FRAGMENTO DEL DOCUMENTO:
....

Algunos de los pecados capitales enumerados ya no se castigan como antaño con el fuego del infierno. Tampoco hay que aguardar a ningún Juicio Final que repare las injusticias del Valle de Lágrimas y resarza de sus penalidades a los virtuosos. Hay líneas de conducta que nos amargan cotidianamente la existencia e incluso pueden acabar con el mundo tal como lo conocemos. Resulta pintoresco fabular eventuales éxodos a otros confines del universo mientras hacemos inhabitable la Tierra. No sólo por esa emergencia climática que nos empeñamos en obviar sin tan siquiera negarla, porque no somos capaces de modificar nuestros hábitos para ralentizar una degradación sin preferentes del sistema ecológico. Un absurdo culto a los valores económicos genera una extrema desigualdad que intoxica nuestro clima político-social y el auge de la intolerancia va expandiéndose por doquier.
La pandemia podría habernos hecho reflexionar sobre ciertas inercias inadecuadas. Pero se ha perdido una ocasión de oro para renovar nuestro contrato social y dar otro rumbo al itinerario vital que balizan las costumbres. Cada vez se reconocen más derechos civiles que son papel mojado al no darse sus condiciones de posibilidad. Sin estas difícilmente podrán comparecer aquellos. Cada vez hay más gente sin hogar y que no es capaz de atender sus necesidades básicas. En medio de comunidades aparentemente prósperas, donde algunos acumulan patrimonios desmedidos, hay quienes pasan hambre y carecen de lo imprescindible. Para colmo su presencia nos molesta y por eso se habla con acierto de aporofobia, porque nos horroriza la menesterosidad como si fuese algo contagioso. Con puntos de partida tan diversos, determinados por la lotería del nacimiento en uno u otro lugar, viene a resultar grotesco mantener que somos todos iguales y que tenemos idénticas oportunidades. Las capacidades y el empeño se ven lastradas por la casilla de salida.
Cualquier mínimo cambio que se intente introducir en este desorden establecido es visto como una grave amenaza de índole revolucionaria. Valga el ejemplo de subir el salario mínimo como referencia para los contratos laborales o pretender que se tribute con arreglo a los ingresos y el patrimonio de cada cual. Un mercado laboral volátil y una precariedad insostenible truncan las expectativas vitales de los más jóvenes, incapaces de soñar con emanciparse por mucho que lo intenten. Nuestra codicia nos hace acaparar infinitamente más de lo que necesitamos y aún así envidiamos a quien supera nuestras cotas. Vemos privilegios donde no los hay. Criticamos la estabilidad propia de los funcionarios cuando lo suyo sería reclamarla para cualquier otra situación laboral. Somos nuestros peores enemigos y claudicamos con suma facilidad en lugar de unirnos para hacer triunfar nuestras reivindicaciones.
Nos aislamos cada vez más tras las pantallas de nuestros dispositivos y malinterpretamos los mensajes que nos llegan, al no disponer de una comunicación más cabal que comprende los gestos y las miradas aparte de la comunicación oral. Esto incrementa los trastornos psicológicos que alimenta una soledad vivida entre la muchedumbre y nuestro progresivo alejamiento del entorno de la naturaleza. No hay mejor terapia que pasear por arboledas oyendo el murmullo de los arroyos. Pero eso es algo inimaginable para quienes deben cubrir enormes distancias con medios de transporte abarrotados. Arrastrados por nuestras inercias en el pecado llevamos nuestra penitencia y somos los artífices de nuestra propia ruina.

....

DATOS EXTRAÍDOS:
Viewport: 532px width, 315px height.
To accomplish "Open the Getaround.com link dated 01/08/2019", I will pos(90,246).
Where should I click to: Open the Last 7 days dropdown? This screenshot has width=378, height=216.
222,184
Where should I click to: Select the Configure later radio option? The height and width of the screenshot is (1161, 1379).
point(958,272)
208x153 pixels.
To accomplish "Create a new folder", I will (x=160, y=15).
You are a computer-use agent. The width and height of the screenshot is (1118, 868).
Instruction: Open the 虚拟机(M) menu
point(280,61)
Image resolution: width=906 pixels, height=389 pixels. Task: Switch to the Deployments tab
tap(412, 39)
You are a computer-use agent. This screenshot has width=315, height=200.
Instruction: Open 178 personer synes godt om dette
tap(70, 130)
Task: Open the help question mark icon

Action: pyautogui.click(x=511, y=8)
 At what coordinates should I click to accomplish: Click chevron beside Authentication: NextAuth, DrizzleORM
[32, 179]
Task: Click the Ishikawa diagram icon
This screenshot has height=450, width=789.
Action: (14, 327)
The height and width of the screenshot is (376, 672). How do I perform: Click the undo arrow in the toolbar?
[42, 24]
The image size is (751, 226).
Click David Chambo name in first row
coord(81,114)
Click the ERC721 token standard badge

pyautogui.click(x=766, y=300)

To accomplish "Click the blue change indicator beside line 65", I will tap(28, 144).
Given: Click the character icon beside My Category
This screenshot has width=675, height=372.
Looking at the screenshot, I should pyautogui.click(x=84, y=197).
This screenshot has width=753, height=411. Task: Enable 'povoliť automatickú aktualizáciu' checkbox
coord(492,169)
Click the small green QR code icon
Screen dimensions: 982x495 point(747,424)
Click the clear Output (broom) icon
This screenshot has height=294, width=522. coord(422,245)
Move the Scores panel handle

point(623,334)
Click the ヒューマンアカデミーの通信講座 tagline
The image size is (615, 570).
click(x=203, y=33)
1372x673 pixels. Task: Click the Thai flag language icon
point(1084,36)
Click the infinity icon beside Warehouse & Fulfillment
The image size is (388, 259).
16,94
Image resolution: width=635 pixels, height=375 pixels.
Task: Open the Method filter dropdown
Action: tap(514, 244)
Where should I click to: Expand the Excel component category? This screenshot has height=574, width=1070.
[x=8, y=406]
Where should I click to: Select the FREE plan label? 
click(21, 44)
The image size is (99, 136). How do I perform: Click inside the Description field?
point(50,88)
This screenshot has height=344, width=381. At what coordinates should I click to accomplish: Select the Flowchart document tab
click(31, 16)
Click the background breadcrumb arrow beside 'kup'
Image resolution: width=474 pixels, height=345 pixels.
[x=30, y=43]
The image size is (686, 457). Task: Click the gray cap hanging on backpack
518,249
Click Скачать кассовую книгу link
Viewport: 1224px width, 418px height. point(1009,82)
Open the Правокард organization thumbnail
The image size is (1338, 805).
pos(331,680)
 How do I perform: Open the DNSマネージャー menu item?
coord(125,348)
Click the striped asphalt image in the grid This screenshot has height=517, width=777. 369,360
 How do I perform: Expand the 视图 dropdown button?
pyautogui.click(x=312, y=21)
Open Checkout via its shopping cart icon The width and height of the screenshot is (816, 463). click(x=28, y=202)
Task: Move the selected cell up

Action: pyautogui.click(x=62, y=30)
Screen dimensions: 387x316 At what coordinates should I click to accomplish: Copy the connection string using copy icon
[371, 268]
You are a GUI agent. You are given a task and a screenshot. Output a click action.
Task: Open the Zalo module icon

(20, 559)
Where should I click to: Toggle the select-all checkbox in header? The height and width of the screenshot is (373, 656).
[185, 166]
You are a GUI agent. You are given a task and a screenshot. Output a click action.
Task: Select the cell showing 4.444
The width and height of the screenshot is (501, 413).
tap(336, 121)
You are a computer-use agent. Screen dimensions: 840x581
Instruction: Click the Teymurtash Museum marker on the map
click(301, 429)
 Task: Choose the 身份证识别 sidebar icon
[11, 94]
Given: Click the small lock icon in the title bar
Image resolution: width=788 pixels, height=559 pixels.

....

LISTA DE TAREAS:
[a] Explica en una a tres oraciones por qué, según el fragmento, se habla con acierto de aporofobia.
[b] Transcribe literalmente el pasaje del fragmento que empieza en las palabras "Nos aislamos cada" y termina después de "nuestra propia ruina.".
Las líneas no son necesarias para resolver ninguna tarea.

SOLUCIONES DEL EJERCICIO:
[a] Se habla con acierto de aporofobia porque la presencia de quienes pasan hambre y carecen de lo imprescindible nos molesta. Nos horroriza la menesterosidad como si fuese algo contagioso.

[b]
Nos aislamos cada vez más tras las pantallas de nuestros dispositivos y malinterpretamos los mensajes que nos llegan, al no disponer de una comunicación más cabal que comprende los gestos y las miradas aparte de la comunicación oral. Esto incrementa los trastornos psicológicos que alimenta una soledad vivida entre la muchedumbre y nuestro progresivo alejamiento del entorno de la naturaleza. No hay mejor terapia que pasear por arboledas oyendo el murmullo de los arroyos. Pero eso es algo inimaginable para quienes deben cubrir enormes distancias con medios de transporte abarrotados. Arrastrados por nuestras inercias en el pecado llevamos nuestra penitencia y somos los artífices de nuestra propia ruina.